Ambra and the prince talked for several minutes, and she was impressed by his knowledge of art. Then again, the man grew up in Madrid’s Royal Palace, which possessed one of Spain’s finest collections; he’d probably had an original El Greco hanging in his nursery.
“I realize this will seem forward,” the prince said, presenting her with a gold-embossed business card, “but I would love for you to join me at a dinner party tomorrow night. My direct number is on the card. Just let me know.”
“Dinner?” Ambra joked. “You don’t even know my name.”
“Ambra Vidal,” he replied matter-of-factly. “You’re thirty-nine years old. You hold a degree in art history from the Universidad de Salamanca. You’re the director of our Guggenheim Museum in Bilbao. You recently spoke out on the controversy surrounding Luis Quiles, whose artwork, I agree, graphically mirrors the horrors of modern life and may not be appropriate for young children, but I’m not sure I agree with you that his work resembles that of Banksy. You’ve never been married. You have no children. And you look fantastic in black.”
Ambra’s jaw dropped. “My goodness. Does this approach really work?”
“I have no idea,” he said with a smile. “I guess we’ll find out.”
As if on cue, two Guardia Real agents materialized and ushered the prince off to mingle with some VIPs.
Ambra clutched the business card in her hand and felt something she had not felt in years. Butterflies. Did a prince just ask me for a date?
Ambra had been a gangly teenager, and the boys who asked her out had always felt themselves to be on an equal footing with her. Later in life, though, when her beauty had blossomed, Ambra suddenly found men to be intimidated in her presence, fumbling and self-conscious and entirely too deferential. Tonight, however, a powerful man had boldly strode up to her and taken total control. It made her feel feminine. And young.
The very next night, a driver collected Ambra at her hotel and took her to the Royal Palace, where she found herself seated next to the prince in the company of two dozen other guests, many of whom she recognized from the society pages or politics. The prince introduced her as his “lovely new friend” and deftly launched a conversation about art in which Ambra could participate fully. She had the sensation that she was being auditioned somehow, but strangely, she didn’t really mind. She felt flattered.
At the evening’s end, Julian took her aside and whispered, “I hope you had fun. I’d love to see you again.” He smiled. “How about Thursday night?”
“Thank you,” Ambra replied, “but I’m afraid I’m flying back to Bilbao in the morning.”
“Then I’ll fly up as well,” he said. “Have you been to the restaurant Etxanobe?”
Ambra had to laugh. Etxanobe was one of Bilbao’s most coveted dining experiences. A favorite of art aficionados from around the world, the restaurant boasted an avant-garde decor and colorful cuisine that made diners feel as if they were seated in a landscape painted by Marc Chagall.
“That would be lovely,” she heard herself say.

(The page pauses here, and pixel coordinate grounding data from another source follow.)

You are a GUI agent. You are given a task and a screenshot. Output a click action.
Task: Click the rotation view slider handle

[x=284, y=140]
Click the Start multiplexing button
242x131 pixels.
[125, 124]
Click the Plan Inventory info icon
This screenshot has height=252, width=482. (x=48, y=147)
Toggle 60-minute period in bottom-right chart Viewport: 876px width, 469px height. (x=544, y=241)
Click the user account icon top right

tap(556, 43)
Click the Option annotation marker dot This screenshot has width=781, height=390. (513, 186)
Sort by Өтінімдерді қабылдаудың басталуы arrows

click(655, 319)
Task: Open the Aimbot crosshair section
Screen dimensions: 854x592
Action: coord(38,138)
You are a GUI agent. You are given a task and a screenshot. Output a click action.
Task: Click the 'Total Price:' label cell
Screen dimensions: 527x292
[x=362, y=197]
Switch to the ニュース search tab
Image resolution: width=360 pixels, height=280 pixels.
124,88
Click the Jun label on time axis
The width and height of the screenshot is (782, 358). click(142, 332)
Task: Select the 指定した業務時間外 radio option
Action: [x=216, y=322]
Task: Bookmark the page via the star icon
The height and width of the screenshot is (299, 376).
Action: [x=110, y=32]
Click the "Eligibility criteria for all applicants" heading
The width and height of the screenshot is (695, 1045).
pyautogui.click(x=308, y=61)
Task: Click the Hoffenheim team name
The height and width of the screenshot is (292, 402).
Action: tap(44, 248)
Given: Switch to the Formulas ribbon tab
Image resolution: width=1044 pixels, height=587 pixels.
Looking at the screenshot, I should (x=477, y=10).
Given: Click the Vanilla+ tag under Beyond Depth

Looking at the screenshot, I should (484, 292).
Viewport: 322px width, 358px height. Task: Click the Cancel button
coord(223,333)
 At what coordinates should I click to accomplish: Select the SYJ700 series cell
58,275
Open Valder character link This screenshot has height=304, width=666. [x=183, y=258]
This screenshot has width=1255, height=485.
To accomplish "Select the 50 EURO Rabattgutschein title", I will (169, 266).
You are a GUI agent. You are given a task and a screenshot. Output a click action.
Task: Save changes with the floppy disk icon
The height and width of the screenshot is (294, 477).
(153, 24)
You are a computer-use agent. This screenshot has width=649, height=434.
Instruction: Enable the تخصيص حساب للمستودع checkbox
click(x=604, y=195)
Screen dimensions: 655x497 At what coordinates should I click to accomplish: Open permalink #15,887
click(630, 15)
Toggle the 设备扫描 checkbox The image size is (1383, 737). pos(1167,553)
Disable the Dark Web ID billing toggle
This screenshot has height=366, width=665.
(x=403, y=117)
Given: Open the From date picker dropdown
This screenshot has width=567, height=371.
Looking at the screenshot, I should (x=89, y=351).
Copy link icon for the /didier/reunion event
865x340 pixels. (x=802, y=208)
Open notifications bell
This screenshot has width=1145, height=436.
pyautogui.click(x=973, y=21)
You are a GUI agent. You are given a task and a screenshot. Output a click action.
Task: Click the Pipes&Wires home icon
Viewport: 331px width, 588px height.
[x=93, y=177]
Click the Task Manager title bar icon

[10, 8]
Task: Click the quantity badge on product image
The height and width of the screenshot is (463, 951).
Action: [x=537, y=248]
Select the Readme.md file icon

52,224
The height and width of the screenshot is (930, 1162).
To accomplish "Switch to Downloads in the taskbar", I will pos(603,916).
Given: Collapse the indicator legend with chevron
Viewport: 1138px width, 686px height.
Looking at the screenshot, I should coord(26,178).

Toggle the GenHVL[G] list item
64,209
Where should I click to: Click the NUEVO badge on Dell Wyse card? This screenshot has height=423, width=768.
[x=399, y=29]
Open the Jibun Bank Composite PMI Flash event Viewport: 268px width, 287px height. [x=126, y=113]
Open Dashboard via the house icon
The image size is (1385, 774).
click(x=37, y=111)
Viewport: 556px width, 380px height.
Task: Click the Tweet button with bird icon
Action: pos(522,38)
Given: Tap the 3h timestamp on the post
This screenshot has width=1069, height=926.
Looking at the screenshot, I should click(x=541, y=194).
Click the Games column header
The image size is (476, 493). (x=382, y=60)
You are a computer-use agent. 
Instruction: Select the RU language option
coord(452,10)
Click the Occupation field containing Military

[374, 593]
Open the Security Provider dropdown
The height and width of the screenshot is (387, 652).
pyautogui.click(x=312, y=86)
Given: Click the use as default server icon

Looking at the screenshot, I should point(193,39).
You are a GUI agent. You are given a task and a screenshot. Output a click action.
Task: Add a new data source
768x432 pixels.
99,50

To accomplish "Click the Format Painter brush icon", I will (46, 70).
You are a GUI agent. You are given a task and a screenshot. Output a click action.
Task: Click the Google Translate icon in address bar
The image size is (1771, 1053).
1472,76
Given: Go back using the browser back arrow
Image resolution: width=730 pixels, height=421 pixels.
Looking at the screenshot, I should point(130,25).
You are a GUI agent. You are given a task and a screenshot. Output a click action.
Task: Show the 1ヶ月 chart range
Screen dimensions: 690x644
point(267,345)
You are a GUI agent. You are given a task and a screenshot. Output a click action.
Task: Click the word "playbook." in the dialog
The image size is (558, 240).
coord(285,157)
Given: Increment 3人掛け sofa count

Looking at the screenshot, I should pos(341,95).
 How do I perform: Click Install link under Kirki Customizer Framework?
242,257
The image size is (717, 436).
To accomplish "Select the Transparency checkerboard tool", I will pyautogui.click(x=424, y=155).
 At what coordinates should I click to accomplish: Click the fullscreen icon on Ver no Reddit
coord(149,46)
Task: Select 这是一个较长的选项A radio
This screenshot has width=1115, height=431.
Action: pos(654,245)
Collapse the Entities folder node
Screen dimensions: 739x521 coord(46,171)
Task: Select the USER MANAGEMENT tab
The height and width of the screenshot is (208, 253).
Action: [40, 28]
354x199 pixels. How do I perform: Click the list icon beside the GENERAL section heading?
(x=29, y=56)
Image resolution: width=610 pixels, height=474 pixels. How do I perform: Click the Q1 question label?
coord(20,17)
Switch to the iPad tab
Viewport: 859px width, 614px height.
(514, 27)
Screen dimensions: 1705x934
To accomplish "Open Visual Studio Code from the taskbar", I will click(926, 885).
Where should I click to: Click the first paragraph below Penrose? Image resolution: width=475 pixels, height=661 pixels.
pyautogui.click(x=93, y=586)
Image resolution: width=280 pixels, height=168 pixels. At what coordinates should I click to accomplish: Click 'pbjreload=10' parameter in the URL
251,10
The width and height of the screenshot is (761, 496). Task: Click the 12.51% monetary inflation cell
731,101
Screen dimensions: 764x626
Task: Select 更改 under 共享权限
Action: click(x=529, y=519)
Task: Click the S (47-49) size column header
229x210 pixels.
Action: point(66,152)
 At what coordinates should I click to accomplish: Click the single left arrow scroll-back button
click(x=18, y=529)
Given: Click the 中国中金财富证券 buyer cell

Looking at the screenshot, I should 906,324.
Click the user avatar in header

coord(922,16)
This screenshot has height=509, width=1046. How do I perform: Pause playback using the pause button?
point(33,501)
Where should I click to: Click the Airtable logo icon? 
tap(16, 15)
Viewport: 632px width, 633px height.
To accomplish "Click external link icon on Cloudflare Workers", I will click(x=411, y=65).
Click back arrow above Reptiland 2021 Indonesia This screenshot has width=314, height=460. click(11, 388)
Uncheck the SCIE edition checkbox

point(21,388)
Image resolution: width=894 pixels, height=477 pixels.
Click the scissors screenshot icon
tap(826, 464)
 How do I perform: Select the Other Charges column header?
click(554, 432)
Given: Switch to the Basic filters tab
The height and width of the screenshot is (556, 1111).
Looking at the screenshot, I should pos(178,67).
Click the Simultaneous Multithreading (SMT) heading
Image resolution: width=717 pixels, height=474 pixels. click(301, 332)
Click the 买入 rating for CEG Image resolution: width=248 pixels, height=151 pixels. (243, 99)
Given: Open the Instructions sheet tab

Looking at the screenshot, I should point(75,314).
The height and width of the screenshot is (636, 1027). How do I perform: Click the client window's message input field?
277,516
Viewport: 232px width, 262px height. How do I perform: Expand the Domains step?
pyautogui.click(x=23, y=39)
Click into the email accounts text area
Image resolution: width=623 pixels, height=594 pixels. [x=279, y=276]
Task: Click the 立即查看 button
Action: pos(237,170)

At Etxanobe, over stylishy presented plates of sumac-seared tuna and truffled asparagus, Julian opened up about the political challenges he faced as he attempted to emerge from the shadow of his ailing father, and also about the personal pressure he felt to continue the royal line. Ambra recognized in him the innocence of a cloistered little boy but also saw the makings of a leader with a fervent passion for his country. She found it an alluring combination.
That night, when Julian’s security guards whisked him back to his private plane, Ambra knew she was smitten.
You barely know him, she reminded herself. Take it slow.
The next several months seemed to pass in an instant as Ambra and Julian saw each other constantly–dinners at the palace, picnics on the grounds of his country estate, even a movie matinee. Their rapport was unforced, and Ambra couldn’t remember ever being happier. Julian was endearingly old-fashioned, often holding her hand or stealing a polite kiss, but never crossing the conventional boundaries, and Ambra appreciated his fine manners.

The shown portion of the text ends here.